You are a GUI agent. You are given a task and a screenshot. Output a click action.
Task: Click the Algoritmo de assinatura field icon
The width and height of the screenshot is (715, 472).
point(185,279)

============================================================

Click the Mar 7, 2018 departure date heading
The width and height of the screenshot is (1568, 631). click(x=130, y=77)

============================================================

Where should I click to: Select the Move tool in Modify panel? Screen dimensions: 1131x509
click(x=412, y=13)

============================================================

Can you echo the records word for word, starting with the line that contains "You are a GUI" and going on through the line that contains "point(185,279)"?

| SOLUTION TO THE PROBLEM |
You are a GUI agent. You are given a task and a screenshot. Output a click action.
Task: Click the Algoritmo de assinatura field icon
The width and height of the screenshot is (715, 472).
point(185,279)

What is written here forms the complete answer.